To ask for referrals you need:

  • Good service.
  • A healthy relationship.
  • A satisfied customer.
  • A clear message.
  • An ideal customer profile.
  • A follow-up process.

You shouldn't ask aggressively or turn the customer into a forced salesperson. The recommendation has to be comfortable for the person making it, not a burden.

How to do it

  • Identify happy customers (high NPS, renewals, success stories).
  • Define the type of contact you're looking for (industry, size, role).
  • Ask for a specific introduction, not a generic one.
  • Provide a short text the customer can forward.
  • Log the referral in the CRM.
  • Thank them specifically.
  • Measure the result and report the learning back to the customer who made the recommendation.

Timing matters.
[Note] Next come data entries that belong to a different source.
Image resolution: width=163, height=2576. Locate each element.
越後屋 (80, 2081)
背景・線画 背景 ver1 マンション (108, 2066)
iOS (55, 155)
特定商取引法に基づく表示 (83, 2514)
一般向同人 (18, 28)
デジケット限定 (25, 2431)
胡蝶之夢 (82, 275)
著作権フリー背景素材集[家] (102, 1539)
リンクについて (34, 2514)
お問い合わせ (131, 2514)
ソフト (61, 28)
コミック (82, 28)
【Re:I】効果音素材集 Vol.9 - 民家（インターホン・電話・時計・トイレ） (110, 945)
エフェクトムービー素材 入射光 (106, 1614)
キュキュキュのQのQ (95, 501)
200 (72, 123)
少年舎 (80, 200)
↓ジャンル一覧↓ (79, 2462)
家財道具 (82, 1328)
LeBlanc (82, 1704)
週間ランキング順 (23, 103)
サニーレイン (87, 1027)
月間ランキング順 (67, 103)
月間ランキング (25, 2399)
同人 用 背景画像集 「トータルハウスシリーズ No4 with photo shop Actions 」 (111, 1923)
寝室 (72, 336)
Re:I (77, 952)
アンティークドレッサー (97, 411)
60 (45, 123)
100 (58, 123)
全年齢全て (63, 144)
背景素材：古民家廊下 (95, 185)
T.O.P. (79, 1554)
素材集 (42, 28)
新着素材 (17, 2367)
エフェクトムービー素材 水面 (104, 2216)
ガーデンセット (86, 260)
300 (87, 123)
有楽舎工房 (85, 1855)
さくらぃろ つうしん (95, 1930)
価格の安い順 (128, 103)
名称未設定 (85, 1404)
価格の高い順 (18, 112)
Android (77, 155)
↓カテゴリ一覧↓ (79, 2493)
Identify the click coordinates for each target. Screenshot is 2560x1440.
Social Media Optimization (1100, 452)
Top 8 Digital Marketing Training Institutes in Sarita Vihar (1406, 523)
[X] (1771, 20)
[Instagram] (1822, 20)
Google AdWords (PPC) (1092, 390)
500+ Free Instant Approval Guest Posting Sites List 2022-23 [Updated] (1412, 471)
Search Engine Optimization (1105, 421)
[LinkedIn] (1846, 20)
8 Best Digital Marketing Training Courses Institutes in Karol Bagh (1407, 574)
It usually works better to ask for referrals after a positively received delivery, a project milestone, or a renewal conversation—not in the middle of an incident.

Incentives: when to use them and when not to

In B2C they're common (discounts, credits, gifts). In B2B they tend to be more subtle: early access to a product, training, a joint use case, or simply preferential treatment. A poorly designed incentive can turn the customer into a commission agent and break the trust that made the recommendation valuable.

Management

Use Studio to plan requests, dates, and owners, and Media to store success stories, presentations, and resources the customer can share without having to ask you for them every time.

Metrics

Measure referrals received, meetings generated, conversion rate, the average value of the referred customer, sales cycle, and retention. Compare these numbers with those of your other channels: a good referral is worth more than many cold leads, and almost always justifies dedicating structured time to asking for them.